It’s when you see that the red recording light is on.  It’s when the TV camera is pointed at you.  It’s when you know this is the one that counts.  It’s the broomstick, or at least that’s my expression for it.  It’s when everything is on the line and you’re nervous, and you’re trying so hard that… you try too hard.  You’re so concerned with being at the top of your game that you forget that the most important things are to relax and listen.

Where the hell was my placard when I needed it?

But that broomstick stuff is all a myth.  Of course I’m referring to our Cleveland show that was webcast.  It was our fourth night in a row and I was tired.  My voice was shot and kept faltering unless I pushed it too hard.  And I wanted to make these sets the absolute best because I had a lot of friends watching as well as a lot of new people.  And that attitude is a formula for disaster.  I didn’t feel great about the sets after they were done.  I got lots of good feedback from people watching but that doesn’t change my own impression of what happened.

But later on the bus we listened to the show and watched some of the video.  And you know what?  It was great.  Much better than I thought it was.  It didn’t sound like I was trying too hard.  It sounded relaxed and creative and fun and hypnotic.

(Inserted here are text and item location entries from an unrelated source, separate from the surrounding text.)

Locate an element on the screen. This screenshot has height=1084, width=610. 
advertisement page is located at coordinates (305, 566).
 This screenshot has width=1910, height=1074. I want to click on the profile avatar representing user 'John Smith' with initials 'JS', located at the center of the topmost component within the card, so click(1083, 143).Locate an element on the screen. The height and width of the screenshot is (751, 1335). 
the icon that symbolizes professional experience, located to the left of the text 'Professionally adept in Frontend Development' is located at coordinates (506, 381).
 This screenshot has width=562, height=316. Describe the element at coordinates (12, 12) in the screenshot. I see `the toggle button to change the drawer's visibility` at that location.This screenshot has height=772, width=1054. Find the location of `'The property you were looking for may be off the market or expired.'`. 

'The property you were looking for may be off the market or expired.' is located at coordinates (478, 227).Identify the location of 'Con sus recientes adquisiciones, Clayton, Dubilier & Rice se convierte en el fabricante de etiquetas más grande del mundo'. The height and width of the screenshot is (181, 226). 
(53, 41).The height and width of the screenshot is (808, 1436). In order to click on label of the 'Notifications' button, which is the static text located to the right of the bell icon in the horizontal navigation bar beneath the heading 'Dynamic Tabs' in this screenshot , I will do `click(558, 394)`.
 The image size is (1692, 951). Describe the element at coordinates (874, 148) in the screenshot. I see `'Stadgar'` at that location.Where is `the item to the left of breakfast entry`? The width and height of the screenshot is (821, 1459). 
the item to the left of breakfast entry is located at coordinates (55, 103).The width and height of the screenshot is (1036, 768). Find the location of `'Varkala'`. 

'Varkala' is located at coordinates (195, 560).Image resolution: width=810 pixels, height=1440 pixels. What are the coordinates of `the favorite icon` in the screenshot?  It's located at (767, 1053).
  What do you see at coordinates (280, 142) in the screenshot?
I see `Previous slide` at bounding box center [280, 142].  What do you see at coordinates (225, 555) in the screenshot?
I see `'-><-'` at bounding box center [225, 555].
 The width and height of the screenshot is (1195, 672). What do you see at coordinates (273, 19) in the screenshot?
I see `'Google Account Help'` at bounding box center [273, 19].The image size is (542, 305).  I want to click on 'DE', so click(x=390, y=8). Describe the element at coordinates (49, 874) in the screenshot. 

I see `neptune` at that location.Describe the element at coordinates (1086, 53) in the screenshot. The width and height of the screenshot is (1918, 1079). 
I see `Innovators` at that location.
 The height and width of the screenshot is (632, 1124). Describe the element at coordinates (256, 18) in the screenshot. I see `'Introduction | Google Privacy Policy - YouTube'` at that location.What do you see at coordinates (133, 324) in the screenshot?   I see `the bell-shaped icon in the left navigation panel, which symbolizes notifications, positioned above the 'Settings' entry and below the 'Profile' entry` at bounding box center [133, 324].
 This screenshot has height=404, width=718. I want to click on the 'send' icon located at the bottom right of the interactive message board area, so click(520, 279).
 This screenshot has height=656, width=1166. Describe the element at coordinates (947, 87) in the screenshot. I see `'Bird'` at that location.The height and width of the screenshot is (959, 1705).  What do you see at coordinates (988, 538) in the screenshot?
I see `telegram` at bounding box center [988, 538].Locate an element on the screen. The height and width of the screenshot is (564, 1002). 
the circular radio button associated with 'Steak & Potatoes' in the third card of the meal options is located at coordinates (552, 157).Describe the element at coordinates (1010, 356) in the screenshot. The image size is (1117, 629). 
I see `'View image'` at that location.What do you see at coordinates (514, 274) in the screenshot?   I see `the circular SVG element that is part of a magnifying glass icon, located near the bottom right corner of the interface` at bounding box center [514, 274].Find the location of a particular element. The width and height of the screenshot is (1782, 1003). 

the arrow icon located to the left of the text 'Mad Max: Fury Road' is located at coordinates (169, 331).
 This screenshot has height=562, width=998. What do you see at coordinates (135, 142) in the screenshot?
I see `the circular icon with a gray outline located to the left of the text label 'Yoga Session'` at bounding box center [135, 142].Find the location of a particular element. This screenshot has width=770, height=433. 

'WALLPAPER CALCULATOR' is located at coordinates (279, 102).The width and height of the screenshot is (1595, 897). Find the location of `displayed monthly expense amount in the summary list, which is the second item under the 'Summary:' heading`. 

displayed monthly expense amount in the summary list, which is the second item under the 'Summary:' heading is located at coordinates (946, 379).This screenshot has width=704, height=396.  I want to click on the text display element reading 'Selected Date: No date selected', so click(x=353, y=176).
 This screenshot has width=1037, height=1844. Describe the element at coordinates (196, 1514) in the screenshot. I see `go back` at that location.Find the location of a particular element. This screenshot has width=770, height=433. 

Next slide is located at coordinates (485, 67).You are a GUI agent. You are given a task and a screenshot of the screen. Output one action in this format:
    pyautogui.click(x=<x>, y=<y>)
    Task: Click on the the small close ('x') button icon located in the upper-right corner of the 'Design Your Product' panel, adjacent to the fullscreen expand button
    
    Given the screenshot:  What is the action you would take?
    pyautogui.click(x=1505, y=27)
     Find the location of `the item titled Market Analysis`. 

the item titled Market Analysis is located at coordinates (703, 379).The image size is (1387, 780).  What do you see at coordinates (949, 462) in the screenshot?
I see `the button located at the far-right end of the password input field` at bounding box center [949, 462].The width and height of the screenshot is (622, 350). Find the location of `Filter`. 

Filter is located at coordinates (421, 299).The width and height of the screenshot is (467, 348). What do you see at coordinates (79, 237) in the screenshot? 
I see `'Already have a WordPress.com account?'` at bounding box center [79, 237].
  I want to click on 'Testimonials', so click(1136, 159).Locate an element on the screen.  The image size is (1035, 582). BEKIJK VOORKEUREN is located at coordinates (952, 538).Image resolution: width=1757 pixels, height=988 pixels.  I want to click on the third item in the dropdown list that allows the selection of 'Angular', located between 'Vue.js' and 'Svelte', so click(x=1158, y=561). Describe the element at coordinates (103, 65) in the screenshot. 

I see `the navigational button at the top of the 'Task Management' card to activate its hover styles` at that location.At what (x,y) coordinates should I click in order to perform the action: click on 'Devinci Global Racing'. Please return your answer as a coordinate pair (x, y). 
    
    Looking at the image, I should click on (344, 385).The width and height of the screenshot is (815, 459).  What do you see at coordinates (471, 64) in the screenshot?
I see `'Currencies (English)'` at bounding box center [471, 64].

I had a similar experience recently taping a video with Max Creek.  We did “Playing In The Band” for Telefunken’s Song Of Their Own series https://www.youtube.com/watch?v=eYQXW4KMIh0 and I did the first pass of a mix for it.  And at the time I thought we were stiff and self-conscious.  But watching the video now I can see that we were on top of our game.  We were relaxed and patient allowing the jam to ebb and flow naturally and we hit some amazing space considering we were only playing to the cameras.

I guess the point is – if you find yourself in that situation, where it’s all on the line and you have to be at the top of your game, don’t sweat it.  Pull that mythical broomstick out of your ass and do what you do.  Get your swagger on.  And don’t beat yourself up if you feel like you choked.  Chances are you didn’t.  Chances are it came out much better than you thought at the time.